Ed ecco il limite di questa, e di molte altre analoghe, iniziative: il suo, il loro, essere altre rispetto alla vita concreta, il non porsi il problema di mutarla. E fra le altre cose,  non porsi il problema della continuità, l’unica precondizione capace di incidere sul mondo reale. Questo naturalmente non vuol dire accantonare il trascendente, lì dove si sente l’esigenza di esso, poiché fra le due cose non v’è necessariamente contraddizione. Il punto è che se non si parte dalle basi produttive della vita, che sono poi quelle che plasmano il mondo, non si fa altro che costruire sul vuoto.
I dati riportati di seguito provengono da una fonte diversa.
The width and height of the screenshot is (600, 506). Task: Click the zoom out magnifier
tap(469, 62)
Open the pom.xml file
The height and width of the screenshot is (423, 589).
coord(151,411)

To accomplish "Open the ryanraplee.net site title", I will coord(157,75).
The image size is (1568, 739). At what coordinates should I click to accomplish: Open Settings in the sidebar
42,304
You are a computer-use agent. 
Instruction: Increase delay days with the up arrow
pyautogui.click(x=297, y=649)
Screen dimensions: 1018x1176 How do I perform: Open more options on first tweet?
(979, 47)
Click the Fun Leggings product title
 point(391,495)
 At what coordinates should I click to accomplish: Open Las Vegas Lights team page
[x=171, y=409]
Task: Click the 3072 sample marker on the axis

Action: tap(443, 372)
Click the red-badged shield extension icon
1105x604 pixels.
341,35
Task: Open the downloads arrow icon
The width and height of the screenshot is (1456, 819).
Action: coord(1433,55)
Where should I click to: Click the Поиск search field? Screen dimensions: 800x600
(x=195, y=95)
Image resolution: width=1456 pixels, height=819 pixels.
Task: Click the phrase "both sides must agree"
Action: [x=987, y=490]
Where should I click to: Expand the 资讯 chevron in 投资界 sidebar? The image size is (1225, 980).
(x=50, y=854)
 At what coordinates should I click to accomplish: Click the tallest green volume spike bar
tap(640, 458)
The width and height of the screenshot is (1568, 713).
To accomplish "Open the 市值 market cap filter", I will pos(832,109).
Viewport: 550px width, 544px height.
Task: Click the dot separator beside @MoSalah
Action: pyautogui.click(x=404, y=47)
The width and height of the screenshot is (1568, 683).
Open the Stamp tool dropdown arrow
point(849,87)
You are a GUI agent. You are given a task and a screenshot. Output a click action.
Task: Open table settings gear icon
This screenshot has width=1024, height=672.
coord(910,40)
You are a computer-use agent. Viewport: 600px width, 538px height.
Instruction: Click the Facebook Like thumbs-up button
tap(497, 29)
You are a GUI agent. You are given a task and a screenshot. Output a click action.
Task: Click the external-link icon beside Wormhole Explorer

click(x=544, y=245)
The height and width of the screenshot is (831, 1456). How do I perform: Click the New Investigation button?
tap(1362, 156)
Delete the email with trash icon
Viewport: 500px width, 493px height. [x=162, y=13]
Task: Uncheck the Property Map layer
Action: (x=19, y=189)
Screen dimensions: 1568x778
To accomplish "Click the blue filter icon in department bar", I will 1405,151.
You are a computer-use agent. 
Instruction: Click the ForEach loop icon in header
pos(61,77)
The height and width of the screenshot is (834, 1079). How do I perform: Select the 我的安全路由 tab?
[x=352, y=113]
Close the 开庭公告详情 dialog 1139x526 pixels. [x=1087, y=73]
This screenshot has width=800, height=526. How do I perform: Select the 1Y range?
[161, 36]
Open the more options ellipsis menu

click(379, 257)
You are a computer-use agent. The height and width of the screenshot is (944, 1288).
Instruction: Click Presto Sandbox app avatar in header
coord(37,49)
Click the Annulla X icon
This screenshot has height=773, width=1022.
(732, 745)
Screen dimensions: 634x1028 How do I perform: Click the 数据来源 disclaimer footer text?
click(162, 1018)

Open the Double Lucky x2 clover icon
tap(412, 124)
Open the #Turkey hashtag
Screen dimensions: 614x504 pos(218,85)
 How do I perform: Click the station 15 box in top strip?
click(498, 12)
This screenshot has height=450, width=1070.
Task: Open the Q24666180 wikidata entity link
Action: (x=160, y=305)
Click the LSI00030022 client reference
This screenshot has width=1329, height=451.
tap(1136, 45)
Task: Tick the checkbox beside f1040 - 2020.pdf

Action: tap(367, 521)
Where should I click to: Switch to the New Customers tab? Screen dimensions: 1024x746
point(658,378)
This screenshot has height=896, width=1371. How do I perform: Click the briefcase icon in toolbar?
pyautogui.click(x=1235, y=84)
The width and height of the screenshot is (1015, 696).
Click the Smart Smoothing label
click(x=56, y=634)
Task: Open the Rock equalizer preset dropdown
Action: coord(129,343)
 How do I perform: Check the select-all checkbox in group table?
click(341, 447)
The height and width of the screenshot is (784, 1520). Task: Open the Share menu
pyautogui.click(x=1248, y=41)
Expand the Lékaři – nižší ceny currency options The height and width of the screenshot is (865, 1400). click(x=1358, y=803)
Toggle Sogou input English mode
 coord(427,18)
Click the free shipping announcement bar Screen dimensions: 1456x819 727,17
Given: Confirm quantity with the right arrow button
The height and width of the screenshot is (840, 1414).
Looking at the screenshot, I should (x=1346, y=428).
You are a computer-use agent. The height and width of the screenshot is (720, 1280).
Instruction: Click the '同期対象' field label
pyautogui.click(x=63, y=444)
Come giustamente ha ricordato Giordano Mancini durante la recente conferenza su Decrescita, Occupazione, Lavoro tenuta a Roma il 16 giugno scorso, l’alternativa non si realizza in altro modo che costruendo un modello migliore di quello esistente, che renda quest’ultimo obsoleto. Tutto il resto, senza questo fondamentale presupposto, ripeto, è solo un ameno gioco di società. E lo stato del mondo è tale da non consentirci più di giocare.

 

Si concluse così la presentazione messinese di Un pianeta a tavola. Uscii nel piazzale del Forte dove nel frattempo le file di tavoli si erano riempite di un numero di persone dieci e più volte superiore a quelle che erano venute ad ascoltarmi: il grande banchetto del primo maggio era iniziato. Non indagai sul menù. Un uomo anziano, seduto a uno dei tavoli, che a quanto pare in qualche modo mi conosceva, non ricordo come mi rivolse la parola mentre passavo: «ma questa decrescita», disse «non crederà davvero che sia possibile. Pensa che i grandi potentati la permetteranno?» Gli risposi che i grandi potentati siamo noi e tornai a casa.

Dopo pranzo (un pranzo che avrebbe riempito di orrore il donnone di Legambiente) presi il guinzaglio e portai la vispa Lupetta a fare una passeggiata sulla spiaggia.